**What needs to be done**
Please copy each line below that contains the string "value".

**Provided records**
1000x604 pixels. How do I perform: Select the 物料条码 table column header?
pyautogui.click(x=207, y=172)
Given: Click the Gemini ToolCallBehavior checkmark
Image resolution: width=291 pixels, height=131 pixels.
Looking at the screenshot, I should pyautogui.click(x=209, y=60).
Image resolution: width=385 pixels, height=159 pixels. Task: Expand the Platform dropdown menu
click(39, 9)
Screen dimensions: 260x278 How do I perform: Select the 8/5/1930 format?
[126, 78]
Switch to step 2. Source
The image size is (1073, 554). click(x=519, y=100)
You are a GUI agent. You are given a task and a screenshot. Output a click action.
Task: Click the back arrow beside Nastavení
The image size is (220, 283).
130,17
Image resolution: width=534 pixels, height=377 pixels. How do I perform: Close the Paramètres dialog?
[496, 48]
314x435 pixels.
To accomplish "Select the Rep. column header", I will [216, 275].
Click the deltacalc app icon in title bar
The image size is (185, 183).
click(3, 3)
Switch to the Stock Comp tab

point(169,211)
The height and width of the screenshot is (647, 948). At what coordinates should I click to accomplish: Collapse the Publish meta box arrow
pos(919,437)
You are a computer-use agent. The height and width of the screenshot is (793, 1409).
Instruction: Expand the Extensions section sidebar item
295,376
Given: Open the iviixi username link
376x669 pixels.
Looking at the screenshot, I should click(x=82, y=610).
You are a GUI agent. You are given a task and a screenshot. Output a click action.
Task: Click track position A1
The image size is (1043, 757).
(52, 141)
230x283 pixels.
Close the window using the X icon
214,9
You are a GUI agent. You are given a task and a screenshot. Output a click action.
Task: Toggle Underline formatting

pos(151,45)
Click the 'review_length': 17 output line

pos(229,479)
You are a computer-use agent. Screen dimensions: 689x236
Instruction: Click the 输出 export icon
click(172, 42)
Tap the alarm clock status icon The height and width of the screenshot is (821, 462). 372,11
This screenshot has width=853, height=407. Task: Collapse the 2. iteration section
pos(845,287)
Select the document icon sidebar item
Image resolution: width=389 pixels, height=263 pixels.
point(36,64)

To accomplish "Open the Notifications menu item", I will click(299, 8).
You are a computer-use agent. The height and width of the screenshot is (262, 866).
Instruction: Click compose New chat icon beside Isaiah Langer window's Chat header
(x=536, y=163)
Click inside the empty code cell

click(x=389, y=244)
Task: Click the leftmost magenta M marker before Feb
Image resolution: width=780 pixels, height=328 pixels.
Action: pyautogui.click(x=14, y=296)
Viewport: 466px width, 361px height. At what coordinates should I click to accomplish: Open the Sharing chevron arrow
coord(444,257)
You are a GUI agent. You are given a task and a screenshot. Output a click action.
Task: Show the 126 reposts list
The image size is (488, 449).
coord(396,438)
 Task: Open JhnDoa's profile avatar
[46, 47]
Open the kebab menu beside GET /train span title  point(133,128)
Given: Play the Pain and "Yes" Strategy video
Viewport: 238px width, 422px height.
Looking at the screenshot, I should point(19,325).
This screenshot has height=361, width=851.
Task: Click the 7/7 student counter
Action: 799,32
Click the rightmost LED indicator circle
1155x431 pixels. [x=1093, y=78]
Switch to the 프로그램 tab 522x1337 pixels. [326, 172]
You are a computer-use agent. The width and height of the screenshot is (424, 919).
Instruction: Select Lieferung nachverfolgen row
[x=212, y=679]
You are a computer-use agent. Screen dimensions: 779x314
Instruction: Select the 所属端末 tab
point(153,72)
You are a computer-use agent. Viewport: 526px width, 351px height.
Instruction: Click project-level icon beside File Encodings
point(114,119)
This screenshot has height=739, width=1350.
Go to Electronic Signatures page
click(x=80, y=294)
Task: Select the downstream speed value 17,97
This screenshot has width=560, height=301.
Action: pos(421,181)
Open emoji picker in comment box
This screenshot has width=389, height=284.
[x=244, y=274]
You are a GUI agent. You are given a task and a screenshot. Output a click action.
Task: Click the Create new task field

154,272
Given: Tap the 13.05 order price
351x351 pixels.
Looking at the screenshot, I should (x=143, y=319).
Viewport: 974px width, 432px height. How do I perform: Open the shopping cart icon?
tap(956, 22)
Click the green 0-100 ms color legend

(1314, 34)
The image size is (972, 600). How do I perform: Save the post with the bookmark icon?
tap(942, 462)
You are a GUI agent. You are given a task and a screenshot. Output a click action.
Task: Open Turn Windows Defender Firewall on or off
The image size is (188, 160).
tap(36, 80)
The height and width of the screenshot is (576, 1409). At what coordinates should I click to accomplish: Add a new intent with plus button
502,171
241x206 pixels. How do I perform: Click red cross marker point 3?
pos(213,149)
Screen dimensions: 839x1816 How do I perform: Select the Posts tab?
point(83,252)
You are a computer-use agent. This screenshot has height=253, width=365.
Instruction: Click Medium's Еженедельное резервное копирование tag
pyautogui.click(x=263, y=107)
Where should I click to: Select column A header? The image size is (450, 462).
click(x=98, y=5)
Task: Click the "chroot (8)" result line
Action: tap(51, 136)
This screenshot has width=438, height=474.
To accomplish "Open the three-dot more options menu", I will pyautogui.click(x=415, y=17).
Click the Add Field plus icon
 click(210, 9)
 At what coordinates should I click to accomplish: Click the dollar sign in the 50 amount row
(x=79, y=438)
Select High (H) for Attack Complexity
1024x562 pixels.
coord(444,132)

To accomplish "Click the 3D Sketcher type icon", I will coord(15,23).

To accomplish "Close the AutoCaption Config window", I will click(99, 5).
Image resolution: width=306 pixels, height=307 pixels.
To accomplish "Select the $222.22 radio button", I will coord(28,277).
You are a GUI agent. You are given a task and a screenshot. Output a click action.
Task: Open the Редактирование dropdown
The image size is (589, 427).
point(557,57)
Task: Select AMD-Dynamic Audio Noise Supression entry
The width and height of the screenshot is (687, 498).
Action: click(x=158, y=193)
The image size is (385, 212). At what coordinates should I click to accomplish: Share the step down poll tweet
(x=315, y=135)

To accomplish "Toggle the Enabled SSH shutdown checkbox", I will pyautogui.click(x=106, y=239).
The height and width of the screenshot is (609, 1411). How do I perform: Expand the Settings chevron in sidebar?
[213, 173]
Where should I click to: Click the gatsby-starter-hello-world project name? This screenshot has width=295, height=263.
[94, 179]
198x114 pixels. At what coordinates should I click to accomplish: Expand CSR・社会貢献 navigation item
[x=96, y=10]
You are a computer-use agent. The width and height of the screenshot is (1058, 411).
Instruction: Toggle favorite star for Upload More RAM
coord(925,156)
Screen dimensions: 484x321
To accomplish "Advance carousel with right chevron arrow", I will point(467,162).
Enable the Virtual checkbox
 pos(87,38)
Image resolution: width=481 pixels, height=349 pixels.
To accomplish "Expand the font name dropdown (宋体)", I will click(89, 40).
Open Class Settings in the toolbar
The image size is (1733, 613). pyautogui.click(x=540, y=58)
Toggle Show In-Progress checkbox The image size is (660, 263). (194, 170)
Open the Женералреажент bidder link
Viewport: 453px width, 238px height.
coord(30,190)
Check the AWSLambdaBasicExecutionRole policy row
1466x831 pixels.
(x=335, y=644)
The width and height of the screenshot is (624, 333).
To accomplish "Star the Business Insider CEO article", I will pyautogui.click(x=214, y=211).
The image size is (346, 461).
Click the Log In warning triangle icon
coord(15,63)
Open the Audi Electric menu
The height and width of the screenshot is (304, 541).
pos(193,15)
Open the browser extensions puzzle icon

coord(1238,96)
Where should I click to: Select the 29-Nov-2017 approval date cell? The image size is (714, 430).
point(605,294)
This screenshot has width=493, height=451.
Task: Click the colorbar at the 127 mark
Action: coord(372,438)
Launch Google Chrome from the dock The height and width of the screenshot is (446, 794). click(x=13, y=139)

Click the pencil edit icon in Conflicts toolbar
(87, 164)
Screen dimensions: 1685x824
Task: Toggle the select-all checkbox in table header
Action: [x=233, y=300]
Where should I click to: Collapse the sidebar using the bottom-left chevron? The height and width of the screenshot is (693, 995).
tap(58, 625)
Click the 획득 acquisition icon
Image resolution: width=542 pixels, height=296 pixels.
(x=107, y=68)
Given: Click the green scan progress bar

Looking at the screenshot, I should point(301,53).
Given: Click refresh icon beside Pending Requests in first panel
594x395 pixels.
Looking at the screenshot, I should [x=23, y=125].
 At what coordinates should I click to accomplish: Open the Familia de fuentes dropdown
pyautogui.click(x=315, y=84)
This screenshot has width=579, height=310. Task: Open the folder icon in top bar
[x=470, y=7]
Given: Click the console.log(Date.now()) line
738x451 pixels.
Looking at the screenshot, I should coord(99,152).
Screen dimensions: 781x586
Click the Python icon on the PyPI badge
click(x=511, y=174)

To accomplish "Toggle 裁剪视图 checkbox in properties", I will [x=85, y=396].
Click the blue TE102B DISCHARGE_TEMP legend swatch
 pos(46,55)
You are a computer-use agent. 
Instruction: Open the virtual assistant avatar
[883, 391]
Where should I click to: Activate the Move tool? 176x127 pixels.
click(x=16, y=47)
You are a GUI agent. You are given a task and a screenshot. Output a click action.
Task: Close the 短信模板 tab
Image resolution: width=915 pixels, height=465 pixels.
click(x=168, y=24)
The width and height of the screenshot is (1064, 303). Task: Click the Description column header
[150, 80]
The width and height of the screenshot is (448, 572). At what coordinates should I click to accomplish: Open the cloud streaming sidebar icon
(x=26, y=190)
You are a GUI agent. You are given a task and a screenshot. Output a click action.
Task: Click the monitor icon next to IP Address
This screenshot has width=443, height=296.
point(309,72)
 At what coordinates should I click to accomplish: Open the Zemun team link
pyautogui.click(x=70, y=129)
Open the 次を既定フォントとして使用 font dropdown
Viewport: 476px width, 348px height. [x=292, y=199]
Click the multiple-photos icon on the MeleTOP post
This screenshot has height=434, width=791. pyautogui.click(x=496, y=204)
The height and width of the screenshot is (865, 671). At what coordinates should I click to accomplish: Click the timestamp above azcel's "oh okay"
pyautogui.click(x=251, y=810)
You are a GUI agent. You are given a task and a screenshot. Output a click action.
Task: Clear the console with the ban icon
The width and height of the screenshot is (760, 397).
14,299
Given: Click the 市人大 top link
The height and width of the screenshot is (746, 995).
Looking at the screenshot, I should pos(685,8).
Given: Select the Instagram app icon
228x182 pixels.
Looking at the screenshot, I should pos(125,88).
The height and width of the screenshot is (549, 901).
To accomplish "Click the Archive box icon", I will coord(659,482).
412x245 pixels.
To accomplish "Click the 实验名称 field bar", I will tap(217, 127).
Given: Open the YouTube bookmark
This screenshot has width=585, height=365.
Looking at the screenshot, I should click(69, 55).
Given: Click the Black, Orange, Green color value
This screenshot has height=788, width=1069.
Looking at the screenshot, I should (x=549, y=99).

**Solution to the exercise**
Task: Select the downstream speed value 17,97
Given: Click the Black, Orange, Green color value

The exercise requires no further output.